### [Questions on the material]
A) Give every abbreviation that the news article on the senior doctor shortage introduces in parentheses after a full name, with the full name for each.
B) Answer these questions about the news article on the senior doctor shortage:
(i) At what time and on what date was the article published?
(ii) For how many years has the ASMS been conducting surveys of staffing levels?
(iii) Who is pictured in the file image?

Counties Manukau DHB hits back at claims of a senior doctor shortage

7:46 pm on 16 July 2020

A newly released report by the Association of Medical Specialists (ASMS) claims Counties Manukau District Health Board and a number of the country's DHBs have an ongoing shortage of senior doctors and dentists.

Press conference at Middlemore discussing burns patients from the Whakaari/White Island  eruption.  Pictured is Dr John Kenealy, the Clinical Director of Surgery and Perioperative Services at Middlemore Hospital.

File image. Photo: RNZ / Patrice Allen

The DHB has hit back and says the report's data is out of date and it is disappointed that ASMS has commented on staffing levels based on old statistics.

According to the ASMS, the professional association and union which represents the country's doctors, it has for the past four years been conducting surveys to analyse staffing levels across the country's DHBs.

As part of the surveys, heads of departments (HoDs) were asked how many full-time equivalent senior medical officers (SMOs), which includes both senior doctors and dentists, were needed to provide safe and quality services. In a statement the ASMS said it had now compiled the data after years of work.

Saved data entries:
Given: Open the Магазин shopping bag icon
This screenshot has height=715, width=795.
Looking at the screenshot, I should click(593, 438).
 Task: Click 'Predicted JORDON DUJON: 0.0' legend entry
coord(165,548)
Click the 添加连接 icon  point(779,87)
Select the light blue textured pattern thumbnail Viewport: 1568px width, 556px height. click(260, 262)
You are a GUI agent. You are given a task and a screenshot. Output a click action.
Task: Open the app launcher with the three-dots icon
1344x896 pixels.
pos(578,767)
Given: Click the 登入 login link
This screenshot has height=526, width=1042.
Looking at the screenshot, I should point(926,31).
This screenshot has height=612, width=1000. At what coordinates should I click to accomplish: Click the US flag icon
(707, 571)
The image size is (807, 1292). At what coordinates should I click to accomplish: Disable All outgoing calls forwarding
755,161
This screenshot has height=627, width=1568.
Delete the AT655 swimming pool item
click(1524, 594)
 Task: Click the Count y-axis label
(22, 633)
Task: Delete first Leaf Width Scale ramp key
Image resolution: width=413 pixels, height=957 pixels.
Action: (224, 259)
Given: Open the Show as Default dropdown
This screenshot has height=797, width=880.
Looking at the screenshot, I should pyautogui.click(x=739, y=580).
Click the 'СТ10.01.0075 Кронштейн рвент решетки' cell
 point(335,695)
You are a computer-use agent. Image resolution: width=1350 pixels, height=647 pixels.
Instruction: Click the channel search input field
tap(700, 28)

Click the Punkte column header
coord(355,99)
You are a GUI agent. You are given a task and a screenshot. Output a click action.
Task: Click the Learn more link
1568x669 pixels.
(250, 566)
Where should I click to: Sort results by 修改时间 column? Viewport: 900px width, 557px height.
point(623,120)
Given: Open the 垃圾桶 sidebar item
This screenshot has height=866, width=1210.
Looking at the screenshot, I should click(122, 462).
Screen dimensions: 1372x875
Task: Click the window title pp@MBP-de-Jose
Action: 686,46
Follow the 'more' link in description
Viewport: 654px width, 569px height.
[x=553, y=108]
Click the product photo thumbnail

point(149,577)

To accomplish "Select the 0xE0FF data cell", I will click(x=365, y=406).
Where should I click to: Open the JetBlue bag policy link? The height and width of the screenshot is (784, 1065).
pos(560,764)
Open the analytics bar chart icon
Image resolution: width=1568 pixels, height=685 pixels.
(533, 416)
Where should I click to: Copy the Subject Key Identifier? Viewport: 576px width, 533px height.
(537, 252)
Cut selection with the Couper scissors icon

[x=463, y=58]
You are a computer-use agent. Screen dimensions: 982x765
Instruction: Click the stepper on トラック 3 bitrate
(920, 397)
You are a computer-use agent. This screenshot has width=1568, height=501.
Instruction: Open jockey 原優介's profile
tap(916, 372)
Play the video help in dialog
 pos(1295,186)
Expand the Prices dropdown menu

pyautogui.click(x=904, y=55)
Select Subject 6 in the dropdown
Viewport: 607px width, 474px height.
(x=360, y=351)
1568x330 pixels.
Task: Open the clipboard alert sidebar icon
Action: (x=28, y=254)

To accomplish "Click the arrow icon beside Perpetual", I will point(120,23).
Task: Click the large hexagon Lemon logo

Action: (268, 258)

### [Task responses]
A)
ASMS: Association of Medical Specialists
HoDs: heads of departments
SMOs: senior medical officers

B)
(i) 7:46 pm on 16 July 2020
(ii) Four years
(iii) Dr John Kenealy, the Clinical Director of Surgery and Perioperative Services at Middlemore Hospital